Extending MaldiBatchKit#

Every corrector shipped with MaldiBatchKit is a subclass of BaseBatchCorrector. Custom correctors plug into the same contract: subclass the base, implement two methods, and you get a scikit-learn compatible, train/test-safe transformer for free.

Why Inherit?#

BaseBatchCorrector solves the two awkward parts of sklearn + batch correction:

  1. Index alignment. batch (and any covariates) is passed once at construction time. On every fit / transform call the stored series is aligned to X.index, so sklearn pipelines and cross-validation can pass only X around - you never have to manually slice batch for train / test folds.

  2. Leakage safety. fit learns parameters only from the rows it actually receives; transform never re-fits.

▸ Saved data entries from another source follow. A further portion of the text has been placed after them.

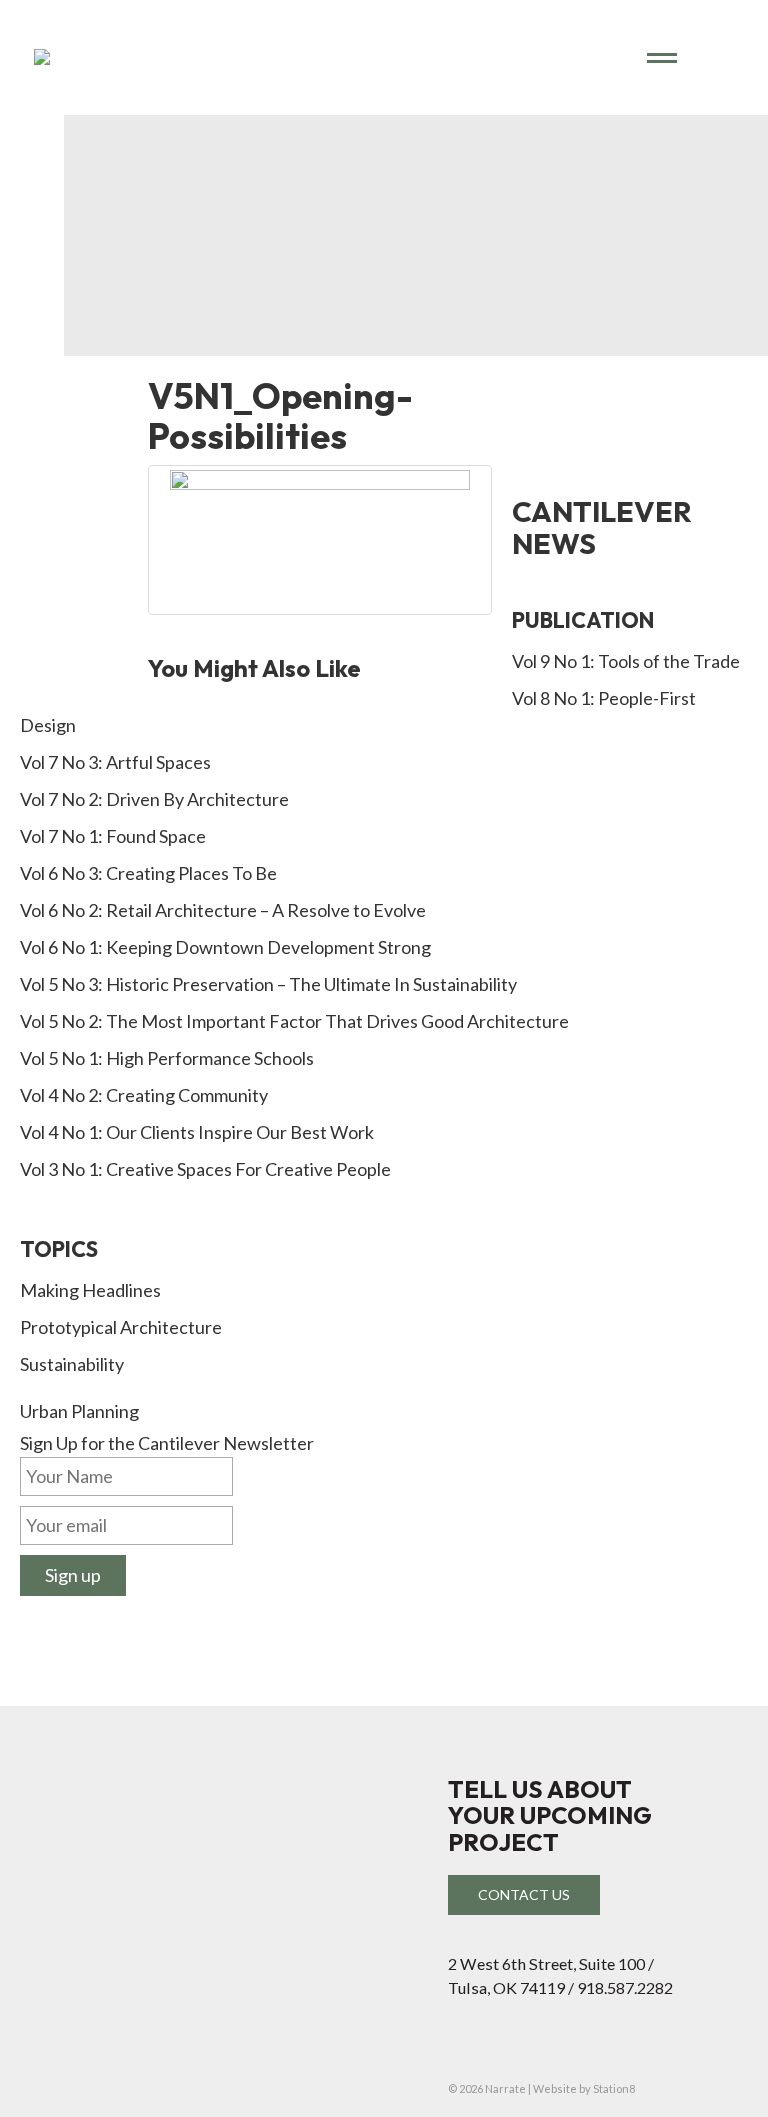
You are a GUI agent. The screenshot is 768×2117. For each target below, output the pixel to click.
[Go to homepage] (351, 57)
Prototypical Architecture (121, 1327)
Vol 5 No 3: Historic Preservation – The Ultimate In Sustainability (268, 984)
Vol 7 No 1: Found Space (113, 836)
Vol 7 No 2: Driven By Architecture (154, 799)
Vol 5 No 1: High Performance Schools (167, 1058)
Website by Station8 (584, 2088)
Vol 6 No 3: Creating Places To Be (148, 873)
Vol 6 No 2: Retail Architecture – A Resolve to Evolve (223, 910)
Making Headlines (90, 1290)
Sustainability (72, 1364)
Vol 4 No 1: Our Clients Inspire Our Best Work (197, 1132)
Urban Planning (79, 1411)
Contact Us (524, 1894)
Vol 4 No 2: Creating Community (144, 1095)
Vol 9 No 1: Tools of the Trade (626, 661)
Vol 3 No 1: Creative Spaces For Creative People (205, 1169)
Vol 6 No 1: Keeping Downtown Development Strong (225, 947)
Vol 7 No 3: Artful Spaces (115, 762)
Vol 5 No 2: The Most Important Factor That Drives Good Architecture (294, 1021)
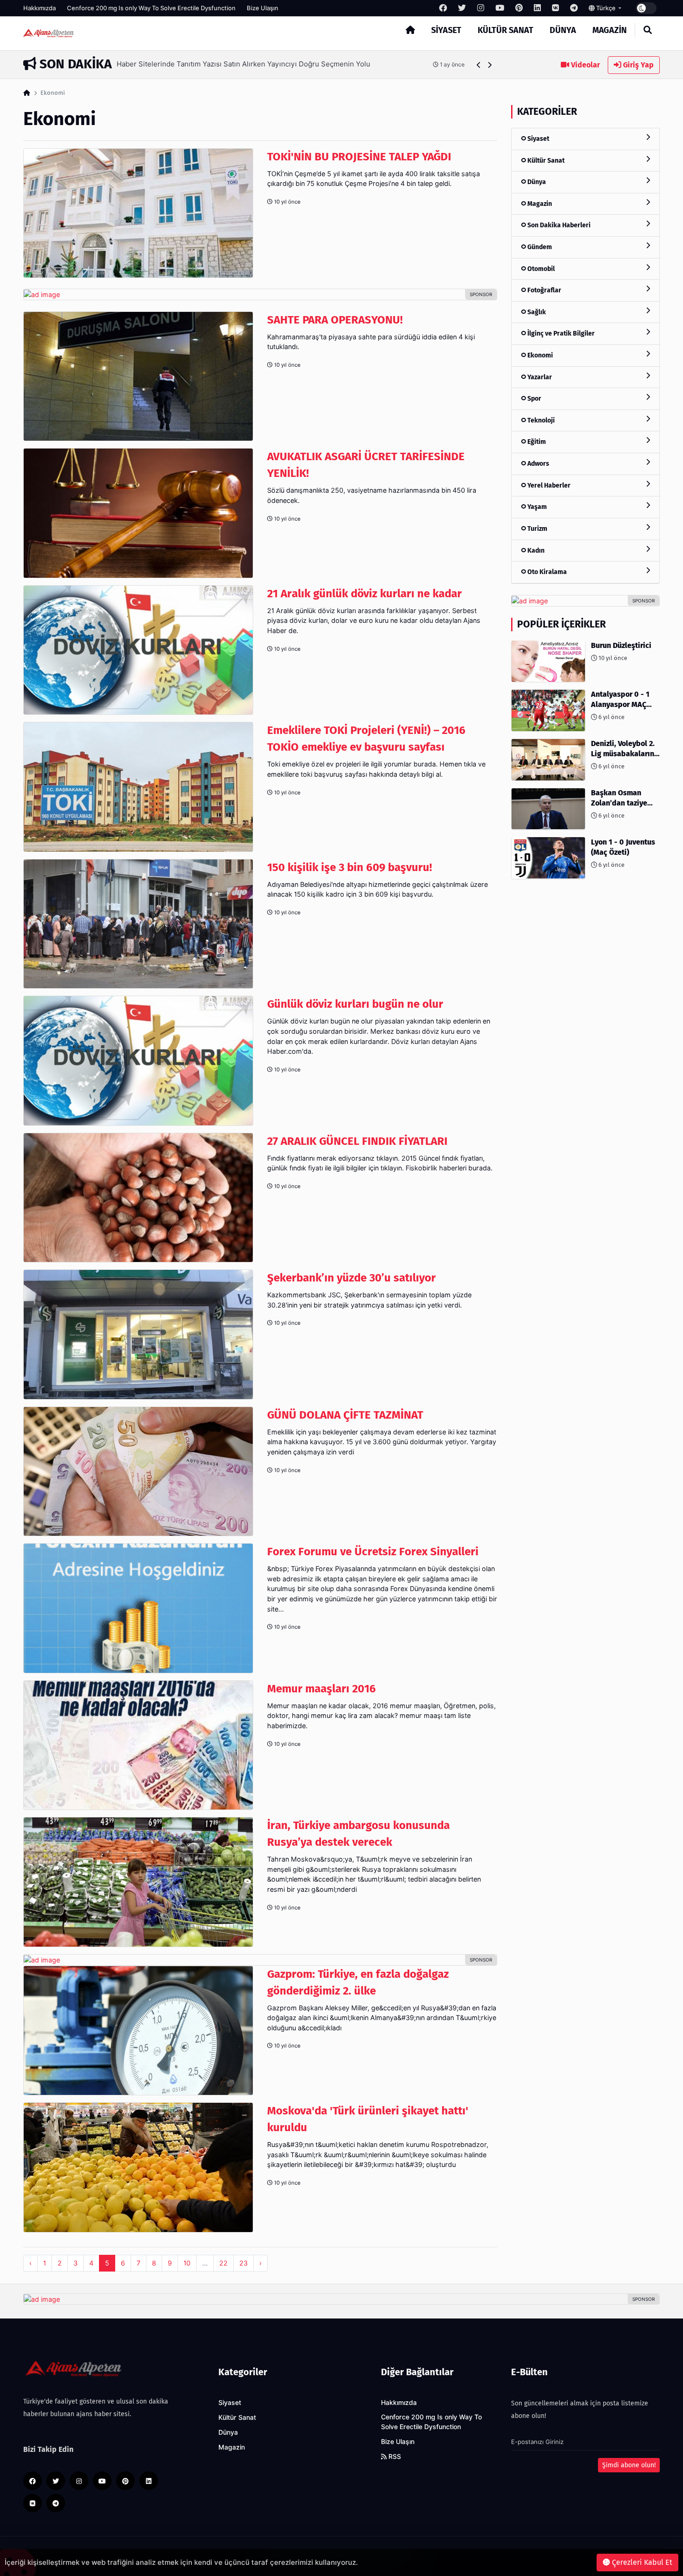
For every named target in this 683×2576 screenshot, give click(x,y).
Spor (533, 399)
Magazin (609, 30)
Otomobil (540, 268)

Fitted attributes (those ending in _) are used verbatim on unseen rows, even when a new batch level appears in the test set.

The base class additionally handles NaN / finite checks, DataFrame-vs-ndarray round-tripping, and populates feature_names_in_ / n_features_in_ / get_feature_names_out so your corrector behaves like any other sklearn transformer.

Minimal Subclass#

Two methods are required: _fit_impl() to learn parameters, and _transform_impl() to apply them. Store fitted attributes as ..._ members so sklearn.utils.validation.check_is_fitted() picks them up:

import pandas as pd
from maldibatchkit import BaseBatchCorrector

class MeanCentering(BaseBatchCorrector):
    """Subtract per-batch means from each feature."""

    def _fit_impl(self, X_df, batch):
        self.batch_means_ = X_df.groupby(batch).mean()
        self.grand_mean_ = X_df.mean(axis=0)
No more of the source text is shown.